Your objective =>
Read through the records. Copy each line that has the word "computer".
---
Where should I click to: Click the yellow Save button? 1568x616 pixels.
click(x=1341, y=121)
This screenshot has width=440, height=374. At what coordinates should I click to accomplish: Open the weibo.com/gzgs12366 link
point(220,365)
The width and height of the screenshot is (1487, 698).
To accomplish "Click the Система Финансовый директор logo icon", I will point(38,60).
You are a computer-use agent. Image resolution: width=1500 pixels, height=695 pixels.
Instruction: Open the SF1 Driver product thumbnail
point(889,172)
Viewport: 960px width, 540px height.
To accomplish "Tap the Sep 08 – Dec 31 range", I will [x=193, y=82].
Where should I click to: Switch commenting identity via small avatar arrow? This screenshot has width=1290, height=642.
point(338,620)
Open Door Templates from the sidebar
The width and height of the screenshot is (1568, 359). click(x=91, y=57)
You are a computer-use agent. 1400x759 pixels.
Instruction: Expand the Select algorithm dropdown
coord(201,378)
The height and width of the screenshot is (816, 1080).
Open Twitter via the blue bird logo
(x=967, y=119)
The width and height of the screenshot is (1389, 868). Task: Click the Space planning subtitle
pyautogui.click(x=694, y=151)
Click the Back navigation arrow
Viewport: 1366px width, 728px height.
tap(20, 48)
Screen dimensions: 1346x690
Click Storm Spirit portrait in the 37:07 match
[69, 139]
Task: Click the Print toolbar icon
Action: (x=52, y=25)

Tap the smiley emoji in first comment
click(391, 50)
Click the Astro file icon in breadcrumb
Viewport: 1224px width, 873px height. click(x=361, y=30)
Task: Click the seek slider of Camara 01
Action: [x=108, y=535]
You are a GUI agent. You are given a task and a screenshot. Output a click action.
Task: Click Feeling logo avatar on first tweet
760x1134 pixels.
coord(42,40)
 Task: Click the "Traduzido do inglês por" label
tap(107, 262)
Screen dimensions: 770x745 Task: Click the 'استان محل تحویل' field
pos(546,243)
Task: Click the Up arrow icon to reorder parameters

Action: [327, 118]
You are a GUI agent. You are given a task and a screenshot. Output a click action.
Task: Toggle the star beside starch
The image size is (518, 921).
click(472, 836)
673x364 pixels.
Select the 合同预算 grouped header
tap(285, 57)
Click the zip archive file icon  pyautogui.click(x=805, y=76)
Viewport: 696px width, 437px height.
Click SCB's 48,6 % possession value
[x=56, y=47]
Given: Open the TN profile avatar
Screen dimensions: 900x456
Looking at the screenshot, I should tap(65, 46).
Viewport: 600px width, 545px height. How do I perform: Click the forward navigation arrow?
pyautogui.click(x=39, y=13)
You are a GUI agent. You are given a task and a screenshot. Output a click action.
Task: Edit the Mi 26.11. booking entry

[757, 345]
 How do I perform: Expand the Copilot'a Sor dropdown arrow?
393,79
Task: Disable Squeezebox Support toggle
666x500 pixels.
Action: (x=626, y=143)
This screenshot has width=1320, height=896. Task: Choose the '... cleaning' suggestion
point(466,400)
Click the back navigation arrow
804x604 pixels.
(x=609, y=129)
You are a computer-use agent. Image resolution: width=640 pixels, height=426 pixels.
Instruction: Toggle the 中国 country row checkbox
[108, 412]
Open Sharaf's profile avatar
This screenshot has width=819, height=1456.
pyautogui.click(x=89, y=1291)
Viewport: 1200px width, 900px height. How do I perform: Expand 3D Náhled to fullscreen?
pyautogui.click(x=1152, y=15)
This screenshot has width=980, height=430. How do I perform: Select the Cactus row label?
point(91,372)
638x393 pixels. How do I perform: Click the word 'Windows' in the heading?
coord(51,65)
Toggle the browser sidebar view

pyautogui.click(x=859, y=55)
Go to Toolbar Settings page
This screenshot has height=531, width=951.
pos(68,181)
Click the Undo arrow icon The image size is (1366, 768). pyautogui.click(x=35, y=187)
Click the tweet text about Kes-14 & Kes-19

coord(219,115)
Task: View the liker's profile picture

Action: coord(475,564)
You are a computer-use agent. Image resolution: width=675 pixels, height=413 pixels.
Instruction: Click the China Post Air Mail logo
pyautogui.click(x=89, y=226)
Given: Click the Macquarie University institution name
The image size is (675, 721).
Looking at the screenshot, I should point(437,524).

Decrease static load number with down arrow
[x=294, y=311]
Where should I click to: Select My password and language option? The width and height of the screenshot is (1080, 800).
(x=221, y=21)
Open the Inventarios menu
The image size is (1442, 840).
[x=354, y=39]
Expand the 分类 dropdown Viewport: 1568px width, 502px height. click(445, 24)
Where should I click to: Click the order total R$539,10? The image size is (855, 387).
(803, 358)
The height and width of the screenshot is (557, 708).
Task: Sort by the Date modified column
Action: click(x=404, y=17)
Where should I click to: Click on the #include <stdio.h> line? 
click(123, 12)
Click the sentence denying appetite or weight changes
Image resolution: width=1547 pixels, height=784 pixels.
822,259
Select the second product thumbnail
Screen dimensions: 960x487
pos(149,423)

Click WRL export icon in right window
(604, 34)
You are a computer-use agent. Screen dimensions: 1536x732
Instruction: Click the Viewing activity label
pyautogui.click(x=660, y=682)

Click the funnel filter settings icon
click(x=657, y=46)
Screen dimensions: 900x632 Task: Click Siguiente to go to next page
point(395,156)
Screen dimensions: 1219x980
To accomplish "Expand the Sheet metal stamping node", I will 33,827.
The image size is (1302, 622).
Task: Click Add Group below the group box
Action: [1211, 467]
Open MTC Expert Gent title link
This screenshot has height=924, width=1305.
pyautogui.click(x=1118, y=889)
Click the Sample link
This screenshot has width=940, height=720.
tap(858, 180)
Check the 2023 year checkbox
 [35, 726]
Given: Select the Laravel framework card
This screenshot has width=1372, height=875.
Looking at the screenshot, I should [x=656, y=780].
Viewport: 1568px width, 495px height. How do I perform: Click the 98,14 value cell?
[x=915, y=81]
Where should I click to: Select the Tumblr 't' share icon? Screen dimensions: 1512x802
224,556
---
Answer box =>
You are a computer-use agent. Image resolution: width=1500 pixels, height=695 pixels.
You are a computer-use agent. 1400x759 pixels.
You are a computer-use agent. Image resolution: width=640 pixels, height=426 pixels.
You are a computer-use agent. Image resolution: width=675 pixels, height=413 pixels.
You are a computer-use agent. Screen dimensions: 1536x732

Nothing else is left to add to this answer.